Wariness isn't cynicism.  We are right to be wary of aspects of ministry that have nothing to do with Christ or His Kingdom. My former Sunday School teacher and seminary professor John Hammett once said, "Good motives are hard to come by." That is a good observation about fallen human nature. I learned that being wary is a wise thing in the sense that I should be wise as a serpent, but innocent as a dove (Matthew 10:16).

Ministry metrics matter. Notice the questions that denominations ask, "How many? How much?" Not, "What kind? What is the quality of the work in people's lives?" Of course that is harder to quantify. It also doesn't open the door for comparison, the great enemy of soul satisfaction. Maybe the thing to do is to make your own list of metrics that have healthier spiritual connotations and don't lead you to compare yourself with anyone else.

This is very difficult to do, but avoid attaching your self-worth to ministry. As primers on how to do this read Kent and Barbara Hughes great book Liberating Ministry from the Success Syndrome, or Eugene Peterson's Under the Unpredictable Plant. Both of these books focus on perspective. And I find that my perspective needs realignment almost daily.

Avoid the trap of bigger being better. Most churches are fewer than 100 in worship attendance while almost all of the models who get platformed are those whose "high capacity  leadership" us average Joes can never replicate. I can't think of anything more incongruent to the Gospel than the idea of a celebrity pastor. I know that some people come to prominence because they are uniquely talented, but I hope with all my heart they remember 1 Corinthians 4:7.
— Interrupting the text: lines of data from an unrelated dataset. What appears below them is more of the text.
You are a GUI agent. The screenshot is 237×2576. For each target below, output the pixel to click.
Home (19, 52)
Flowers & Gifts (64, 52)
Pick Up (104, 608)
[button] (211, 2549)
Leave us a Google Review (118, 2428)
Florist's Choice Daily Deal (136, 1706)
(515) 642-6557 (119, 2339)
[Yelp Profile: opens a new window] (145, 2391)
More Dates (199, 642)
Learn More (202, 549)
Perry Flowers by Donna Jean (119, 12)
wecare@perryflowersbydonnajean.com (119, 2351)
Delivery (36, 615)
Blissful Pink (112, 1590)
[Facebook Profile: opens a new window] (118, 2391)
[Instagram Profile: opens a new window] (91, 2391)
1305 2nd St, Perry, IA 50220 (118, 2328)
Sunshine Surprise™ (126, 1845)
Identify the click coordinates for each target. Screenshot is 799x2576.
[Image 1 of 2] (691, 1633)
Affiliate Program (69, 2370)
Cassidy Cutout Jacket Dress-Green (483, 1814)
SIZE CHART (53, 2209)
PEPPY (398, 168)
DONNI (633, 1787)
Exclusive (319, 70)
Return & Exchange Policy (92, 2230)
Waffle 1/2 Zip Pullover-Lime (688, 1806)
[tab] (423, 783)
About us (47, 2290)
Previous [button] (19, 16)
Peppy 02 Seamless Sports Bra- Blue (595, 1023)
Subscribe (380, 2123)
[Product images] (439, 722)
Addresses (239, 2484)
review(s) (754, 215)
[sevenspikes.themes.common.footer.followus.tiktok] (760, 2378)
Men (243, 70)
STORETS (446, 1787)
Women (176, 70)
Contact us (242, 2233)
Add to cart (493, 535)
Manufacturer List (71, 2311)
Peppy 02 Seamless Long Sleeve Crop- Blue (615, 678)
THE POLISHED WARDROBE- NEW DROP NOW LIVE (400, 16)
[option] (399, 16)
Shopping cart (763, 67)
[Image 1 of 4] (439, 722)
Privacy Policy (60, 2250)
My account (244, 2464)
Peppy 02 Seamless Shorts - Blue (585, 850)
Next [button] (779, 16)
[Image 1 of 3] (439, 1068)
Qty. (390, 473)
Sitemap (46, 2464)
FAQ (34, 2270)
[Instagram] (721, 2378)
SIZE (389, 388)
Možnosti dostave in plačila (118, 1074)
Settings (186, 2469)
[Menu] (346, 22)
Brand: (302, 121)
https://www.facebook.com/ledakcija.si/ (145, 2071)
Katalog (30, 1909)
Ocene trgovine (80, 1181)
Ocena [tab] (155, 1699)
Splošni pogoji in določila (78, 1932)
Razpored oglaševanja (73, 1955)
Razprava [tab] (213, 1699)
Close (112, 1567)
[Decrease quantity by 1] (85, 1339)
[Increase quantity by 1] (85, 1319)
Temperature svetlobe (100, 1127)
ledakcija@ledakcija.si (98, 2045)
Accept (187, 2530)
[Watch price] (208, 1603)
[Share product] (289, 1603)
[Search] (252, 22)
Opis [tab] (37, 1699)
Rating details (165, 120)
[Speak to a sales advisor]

My advice is to look away from that ministry empire you are prone to compare your own assignment with for the sake of your heart. Does Jesus see us in our little Gospel outposts? I hope so, there sure are a lot of us. After all, "Who has despised the day of small things?" (Zechariah 4:10)

"Keep your eyes on Jesus" sounds like the biggest cliché going, but if that's not the cure, there isn't one. How else can a person process decades of experiences that are bound to include disappointment, hurts, and betrayals, and yet not have their hearts calcify?